Problem description: Read through the records below and copy each line that uses the word "width".

Exercise material:
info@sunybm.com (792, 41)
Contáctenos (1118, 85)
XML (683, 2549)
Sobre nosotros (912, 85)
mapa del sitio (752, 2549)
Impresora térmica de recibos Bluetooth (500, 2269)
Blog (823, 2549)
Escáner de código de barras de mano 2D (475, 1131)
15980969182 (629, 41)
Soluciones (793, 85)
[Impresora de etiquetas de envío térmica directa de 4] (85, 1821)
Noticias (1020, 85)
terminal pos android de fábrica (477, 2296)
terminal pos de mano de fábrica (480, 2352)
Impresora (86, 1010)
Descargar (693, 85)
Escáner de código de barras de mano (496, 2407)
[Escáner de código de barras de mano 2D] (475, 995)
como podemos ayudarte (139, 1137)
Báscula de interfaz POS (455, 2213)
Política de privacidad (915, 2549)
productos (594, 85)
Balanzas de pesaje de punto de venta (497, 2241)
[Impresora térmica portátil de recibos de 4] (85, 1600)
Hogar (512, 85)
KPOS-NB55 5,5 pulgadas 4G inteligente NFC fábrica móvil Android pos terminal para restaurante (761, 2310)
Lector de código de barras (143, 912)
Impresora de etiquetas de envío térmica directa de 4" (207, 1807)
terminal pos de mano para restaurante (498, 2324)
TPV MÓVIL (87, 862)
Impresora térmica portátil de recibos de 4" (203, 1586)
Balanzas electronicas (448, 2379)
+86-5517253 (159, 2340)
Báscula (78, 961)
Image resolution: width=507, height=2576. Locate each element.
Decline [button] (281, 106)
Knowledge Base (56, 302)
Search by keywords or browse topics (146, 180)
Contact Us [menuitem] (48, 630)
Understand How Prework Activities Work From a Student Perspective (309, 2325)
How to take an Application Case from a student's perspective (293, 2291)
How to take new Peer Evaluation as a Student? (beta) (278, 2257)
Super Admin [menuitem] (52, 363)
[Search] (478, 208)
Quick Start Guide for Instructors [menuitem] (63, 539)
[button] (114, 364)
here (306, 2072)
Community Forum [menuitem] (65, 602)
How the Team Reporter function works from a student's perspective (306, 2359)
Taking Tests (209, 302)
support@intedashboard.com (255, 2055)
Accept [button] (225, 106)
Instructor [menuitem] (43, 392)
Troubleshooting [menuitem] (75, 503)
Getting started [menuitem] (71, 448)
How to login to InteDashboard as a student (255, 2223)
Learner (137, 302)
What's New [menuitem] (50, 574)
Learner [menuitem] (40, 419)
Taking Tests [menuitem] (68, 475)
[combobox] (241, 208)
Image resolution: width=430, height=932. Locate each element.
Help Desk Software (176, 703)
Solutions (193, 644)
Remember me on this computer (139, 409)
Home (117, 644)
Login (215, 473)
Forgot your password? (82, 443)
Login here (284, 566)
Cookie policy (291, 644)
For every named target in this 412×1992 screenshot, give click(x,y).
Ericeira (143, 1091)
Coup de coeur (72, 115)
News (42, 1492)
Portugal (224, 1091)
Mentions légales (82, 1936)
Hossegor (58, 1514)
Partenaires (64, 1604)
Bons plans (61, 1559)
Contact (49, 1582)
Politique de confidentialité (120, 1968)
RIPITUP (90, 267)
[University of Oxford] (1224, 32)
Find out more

Answer to this exercise:
Image resolution: width=507, height=2576. Locate each element.
Image resolution: width=430, height=932. Locate each element.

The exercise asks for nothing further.